Deer hunting. Curses. UFOs. While many plays and movies are based on one or two of those topics, Escanaba in da Moonlight, which opened last weekend at the Backdoor Theatre under the direction of Michael Sherry, attempts to meld all three together in a backwoods comedy that also includes whiskey going bad, cars catching on fire, magic potions, imaginary bucks, and one park ranger who had a spiritual experience. It’s a recipe for something, that’s for sure. Originally written for the stage, and later adapted into a movie, by Jeff Daniels, this out of this world comedy gave the old “laugh-basket” a good workout. Daniels is one of the most eclectic actors of our on-screen generation, ranging from silly comedies such as Dumb and Dumber to revered dramas, including the excellent HBO series The Newsroom. His script writing skills are equally eclectic, mixing the silliness he is known for with a deeper story of family love.


Set in the in the U.P. (for all you Flatlanders, that’s the Upper Peninsula) of Michigan, the Soady family is getting together for the start of deer season at the “World Famous Soady Deer Camp”. Family patriarch Albert Soady, played by Bill Painter, opens the show and immediately lets us know that he is going to “tell us a story.” The show moves between the events of the story, and Albert occasionally breaking the 4th wall to give us his commentary on the happenings. At 35 years old, youngest son Reuben is in danger of becoming the oldest Soady to have never shot a deer, which has earned him the nickname of the Buckless Yooper by the locals. Reuben’s older brother Remnar has shot a deer every year since he was 9 years old, and follows the same ritual every year to ensure that he bags the biggest buck. The Soady clan are joined by Jimmer Negamanee from Menominee, a local legend who swears he was abducted for a weekend by aliens. When he came back, he started speaking in a strange way and drinking anything that is set in front of him. They are interrupted in their pre-opening day ritual by Ranger Tom, who has just been up on the ridge and claims that he saw a bright light which he could only assume was the face of God.

--- --- ---

■ **GIVEN PROBLEM 1**
Answer these questions about the theater review, one line per answer, marked (a), (b) and (c) like the questions.
(a) At which theater did Escanaba in da Moonlight open, and who directed it?
(b) Who plays Albert Soady?
(c) What nickname have the locals given Reuben?

--- --- ---

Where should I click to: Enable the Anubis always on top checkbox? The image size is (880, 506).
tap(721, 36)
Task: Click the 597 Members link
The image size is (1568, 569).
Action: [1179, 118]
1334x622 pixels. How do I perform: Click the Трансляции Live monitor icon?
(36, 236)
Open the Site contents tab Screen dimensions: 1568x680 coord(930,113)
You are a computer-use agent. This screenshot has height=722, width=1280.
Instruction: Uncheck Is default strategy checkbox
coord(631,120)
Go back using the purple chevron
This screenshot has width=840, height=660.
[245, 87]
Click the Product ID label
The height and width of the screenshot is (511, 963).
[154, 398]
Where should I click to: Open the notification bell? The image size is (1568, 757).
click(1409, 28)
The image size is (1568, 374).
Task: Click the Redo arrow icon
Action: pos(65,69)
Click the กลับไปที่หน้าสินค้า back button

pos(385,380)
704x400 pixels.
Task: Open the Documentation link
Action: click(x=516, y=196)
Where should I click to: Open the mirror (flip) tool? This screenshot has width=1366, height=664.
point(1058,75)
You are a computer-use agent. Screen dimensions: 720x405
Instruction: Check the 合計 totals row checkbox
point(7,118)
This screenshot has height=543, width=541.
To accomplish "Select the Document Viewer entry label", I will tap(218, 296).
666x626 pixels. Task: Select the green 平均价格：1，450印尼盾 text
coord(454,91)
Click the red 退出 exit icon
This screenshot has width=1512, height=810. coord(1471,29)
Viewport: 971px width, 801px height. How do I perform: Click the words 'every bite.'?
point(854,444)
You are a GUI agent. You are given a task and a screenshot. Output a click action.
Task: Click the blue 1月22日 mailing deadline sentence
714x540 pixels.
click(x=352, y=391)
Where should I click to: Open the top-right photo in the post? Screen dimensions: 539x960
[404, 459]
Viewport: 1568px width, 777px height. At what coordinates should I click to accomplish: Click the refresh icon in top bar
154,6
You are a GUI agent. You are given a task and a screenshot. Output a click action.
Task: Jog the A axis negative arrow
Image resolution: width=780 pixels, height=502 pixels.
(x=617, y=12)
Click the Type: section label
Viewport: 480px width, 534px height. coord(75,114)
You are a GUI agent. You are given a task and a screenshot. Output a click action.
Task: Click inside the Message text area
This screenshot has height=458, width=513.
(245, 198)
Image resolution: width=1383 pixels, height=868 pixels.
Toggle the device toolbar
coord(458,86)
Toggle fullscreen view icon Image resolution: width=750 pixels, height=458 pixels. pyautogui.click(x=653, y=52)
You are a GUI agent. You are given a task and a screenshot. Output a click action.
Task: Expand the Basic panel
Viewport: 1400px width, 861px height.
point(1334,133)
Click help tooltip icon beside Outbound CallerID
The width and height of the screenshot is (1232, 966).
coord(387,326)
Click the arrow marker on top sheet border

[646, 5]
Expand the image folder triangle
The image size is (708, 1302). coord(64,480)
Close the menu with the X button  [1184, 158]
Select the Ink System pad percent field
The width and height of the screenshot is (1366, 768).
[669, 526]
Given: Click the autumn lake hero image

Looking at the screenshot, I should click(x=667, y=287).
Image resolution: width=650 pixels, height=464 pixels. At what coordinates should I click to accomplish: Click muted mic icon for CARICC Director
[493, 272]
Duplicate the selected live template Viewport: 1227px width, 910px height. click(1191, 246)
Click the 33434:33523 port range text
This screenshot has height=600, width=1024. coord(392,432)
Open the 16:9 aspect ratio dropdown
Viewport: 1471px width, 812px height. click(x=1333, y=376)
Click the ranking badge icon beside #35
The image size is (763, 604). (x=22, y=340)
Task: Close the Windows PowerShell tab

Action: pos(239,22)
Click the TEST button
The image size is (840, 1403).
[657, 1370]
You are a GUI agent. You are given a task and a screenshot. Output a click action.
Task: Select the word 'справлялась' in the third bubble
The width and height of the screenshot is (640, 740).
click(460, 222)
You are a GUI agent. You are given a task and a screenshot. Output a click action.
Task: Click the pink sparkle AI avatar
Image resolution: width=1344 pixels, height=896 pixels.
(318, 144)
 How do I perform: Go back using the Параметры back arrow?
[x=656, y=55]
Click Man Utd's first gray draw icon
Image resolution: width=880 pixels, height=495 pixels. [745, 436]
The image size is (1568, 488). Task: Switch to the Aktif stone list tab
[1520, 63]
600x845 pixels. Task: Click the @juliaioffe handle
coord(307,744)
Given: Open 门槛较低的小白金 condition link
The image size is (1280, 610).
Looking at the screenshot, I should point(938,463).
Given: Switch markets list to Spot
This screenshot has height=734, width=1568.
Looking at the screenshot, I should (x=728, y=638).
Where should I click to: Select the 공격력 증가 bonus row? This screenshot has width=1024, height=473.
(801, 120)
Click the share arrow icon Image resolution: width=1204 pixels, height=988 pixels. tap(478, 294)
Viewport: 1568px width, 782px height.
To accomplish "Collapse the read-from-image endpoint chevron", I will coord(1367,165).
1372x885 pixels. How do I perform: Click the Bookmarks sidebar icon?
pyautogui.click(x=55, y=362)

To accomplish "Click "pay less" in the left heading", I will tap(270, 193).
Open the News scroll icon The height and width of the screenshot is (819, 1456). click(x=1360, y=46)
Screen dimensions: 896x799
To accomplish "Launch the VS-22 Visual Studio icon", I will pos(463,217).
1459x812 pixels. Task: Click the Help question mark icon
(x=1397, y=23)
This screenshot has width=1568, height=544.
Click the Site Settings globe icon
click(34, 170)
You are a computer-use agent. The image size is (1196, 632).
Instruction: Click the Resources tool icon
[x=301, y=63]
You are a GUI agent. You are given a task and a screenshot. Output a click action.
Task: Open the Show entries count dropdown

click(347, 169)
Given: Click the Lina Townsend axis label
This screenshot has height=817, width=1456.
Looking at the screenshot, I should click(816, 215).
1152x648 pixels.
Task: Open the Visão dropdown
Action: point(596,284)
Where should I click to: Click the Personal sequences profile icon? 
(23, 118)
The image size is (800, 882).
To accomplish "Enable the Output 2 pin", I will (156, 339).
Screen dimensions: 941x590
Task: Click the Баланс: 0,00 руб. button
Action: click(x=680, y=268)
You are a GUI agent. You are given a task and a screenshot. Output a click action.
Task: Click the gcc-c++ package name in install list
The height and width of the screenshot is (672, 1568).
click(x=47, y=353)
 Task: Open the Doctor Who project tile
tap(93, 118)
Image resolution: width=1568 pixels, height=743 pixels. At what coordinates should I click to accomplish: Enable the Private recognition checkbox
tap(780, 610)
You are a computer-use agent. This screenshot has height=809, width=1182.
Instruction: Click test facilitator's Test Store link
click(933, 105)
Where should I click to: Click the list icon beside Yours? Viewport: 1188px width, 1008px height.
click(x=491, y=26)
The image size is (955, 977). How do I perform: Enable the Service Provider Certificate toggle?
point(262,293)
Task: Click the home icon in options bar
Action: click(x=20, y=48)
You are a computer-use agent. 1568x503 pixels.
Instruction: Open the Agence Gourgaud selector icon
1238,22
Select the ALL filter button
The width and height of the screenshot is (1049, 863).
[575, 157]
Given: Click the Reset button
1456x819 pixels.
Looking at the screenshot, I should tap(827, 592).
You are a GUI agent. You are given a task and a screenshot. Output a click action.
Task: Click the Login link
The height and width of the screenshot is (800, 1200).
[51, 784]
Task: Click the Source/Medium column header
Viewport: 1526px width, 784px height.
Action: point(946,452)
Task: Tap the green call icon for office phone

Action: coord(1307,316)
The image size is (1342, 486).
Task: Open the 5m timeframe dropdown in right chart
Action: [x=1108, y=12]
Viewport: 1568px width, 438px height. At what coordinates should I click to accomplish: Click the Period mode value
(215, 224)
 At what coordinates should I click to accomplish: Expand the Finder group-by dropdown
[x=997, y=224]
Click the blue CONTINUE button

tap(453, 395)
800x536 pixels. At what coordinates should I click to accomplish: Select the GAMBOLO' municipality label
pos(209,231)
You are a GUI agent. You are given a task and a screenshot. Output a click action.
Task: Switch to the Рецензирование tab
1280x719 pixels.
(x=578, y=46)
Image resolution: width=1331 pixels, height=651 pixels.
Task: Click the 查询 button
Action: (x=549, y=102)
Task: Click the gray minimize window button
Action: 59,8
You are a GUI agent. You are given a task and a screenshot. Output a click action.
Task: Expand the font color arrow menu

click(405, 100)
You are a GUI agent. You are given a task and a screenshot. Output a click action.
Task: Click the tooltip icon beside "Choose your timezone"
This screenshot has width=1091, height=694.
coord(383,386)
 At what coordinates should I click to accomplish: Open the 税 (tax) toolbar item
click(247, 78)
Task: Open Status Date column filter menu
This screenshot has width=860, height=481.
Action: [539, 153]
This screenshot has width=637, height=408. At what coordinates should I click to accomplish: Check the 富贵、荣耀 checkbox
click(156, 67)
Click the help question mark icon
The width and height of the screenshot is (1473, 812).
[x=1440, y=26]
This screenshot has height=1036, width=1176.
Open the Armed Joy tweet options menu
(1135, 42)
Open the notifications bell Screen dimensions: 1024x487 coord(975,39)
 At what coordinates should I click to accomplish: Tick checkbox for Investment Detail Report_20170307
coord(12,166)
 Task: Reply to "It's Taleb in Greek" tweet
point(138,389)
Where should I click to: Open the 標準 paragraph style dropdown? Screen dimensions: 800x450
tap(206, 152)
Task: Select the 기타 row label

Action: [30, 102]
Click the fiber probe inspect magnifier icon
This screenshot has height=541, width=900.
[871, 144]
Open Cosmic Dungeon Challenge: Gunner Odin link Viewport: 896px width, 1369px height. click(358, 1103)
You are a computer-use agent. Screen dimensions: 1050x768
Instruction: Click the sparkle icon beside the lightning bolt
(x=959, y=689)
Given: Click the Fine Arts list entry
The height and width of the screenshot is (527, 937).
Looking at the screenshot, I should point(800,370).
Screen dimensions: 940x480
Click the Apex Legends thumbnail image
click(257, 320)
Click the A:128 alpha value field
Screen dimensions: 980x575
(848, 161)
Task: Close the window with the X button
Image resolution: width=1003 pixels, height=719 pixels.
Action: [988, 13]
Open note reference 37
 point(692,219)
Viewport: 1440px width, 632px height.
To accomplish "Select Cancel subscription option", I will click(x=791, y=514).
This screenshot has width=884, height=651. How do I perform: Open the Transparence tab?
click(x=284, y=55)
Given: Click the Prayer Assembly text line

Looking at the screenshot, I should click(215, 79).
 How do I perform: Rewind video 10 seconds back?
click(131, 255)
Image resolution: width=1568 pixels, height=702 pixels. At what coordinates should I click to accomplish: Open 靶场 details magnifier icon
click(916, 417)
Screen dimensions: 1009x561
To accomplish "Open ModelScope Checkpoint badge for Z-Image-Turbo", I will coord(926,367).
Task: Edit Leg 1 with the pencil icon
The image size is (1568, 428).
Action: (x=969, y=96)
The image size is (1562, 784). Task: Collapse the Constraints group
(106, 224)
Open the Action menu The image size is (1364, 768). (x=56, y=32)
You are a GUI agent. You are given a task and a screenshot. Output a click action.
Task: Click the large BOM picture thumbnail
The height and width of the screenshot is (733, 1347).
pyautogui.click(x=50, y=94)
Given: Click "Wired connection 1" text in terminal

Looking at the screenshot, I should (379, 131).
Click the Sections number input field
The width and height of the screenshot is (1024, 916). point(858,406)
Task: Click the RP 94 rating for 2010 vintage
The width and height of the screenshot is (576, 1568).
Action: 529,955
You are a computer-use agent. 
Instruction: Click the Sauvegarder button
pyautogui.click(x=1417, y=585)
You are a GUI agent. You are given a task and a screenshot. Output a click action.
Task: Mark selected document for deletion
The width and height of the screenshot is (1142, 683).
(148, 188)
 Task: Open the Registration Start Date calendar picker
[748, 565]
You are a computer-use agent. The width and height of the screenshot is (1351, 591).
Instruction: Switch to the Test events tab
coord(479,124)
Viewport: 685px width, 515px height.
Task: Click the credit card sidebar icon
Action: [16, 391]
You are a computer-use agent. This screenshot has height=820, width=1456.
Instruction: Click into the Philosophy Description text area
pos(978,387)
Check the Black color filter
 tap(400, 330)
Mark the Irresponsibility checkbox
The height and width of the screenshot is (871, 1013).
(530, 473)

--- --- ---

■ **GIVEN PROBLEM 2**
Render the records from the line that contains "Where should I click to: Select" down to the line that contains "click(34, 170)", both included, as a Markdown table with columns named Number and Record line. Omit blank lines.

■ **OUTPUT 1**
(a) The Backdoor Theatre, under the direction of Michael Sherry.
(b) Bill Painter.
(c) The Buckless Yooper.

■ **OUTPUT 2**
| Number | Record line |
|---|---|
| 1 | Where should I click to: Select the 공격력 증가 bonus row? This screenshot has width=1024, height=473. |
| 2 | (801, 120) |
| 3 | Click the share arrow icon Image resolution: width=1204 pixels, height=988 pixels. tap(478, 294) |
| 4 | Viewport: 1568px width, 782px height. |
| 5 | To accomplish "Collapse the read-from-image endpoint chevron", I will coord(1367,165). |
| 6 | 1372x885 pixels. How do I perform: Click the Bookmarks sidebar icon? |
| 7 | pyautogui.click(x=55, y=362) |
| 8 | To accomplish "Click "pay less" in the left heading", I will tap(270, 193). |
| 9 | Open the News scroll icon The height and width of the screenshot is (819, 1456). click(x=1360, y=46) |
| 10 | Screen dimensions: 896x799 |
| 11 | To accomplish "Launch the VS-22 Visual Studio icon", I will pos(463,217). |
| 12 | 1459x812 pixels. Task: Click the Help question mark icon |
| 13 | (x=1397, y=23) |
| 14 | This screenshot has width=1568, height=544. |
| 15 | Click the Site Settings globe icon |
| 16 | click(34, 170) |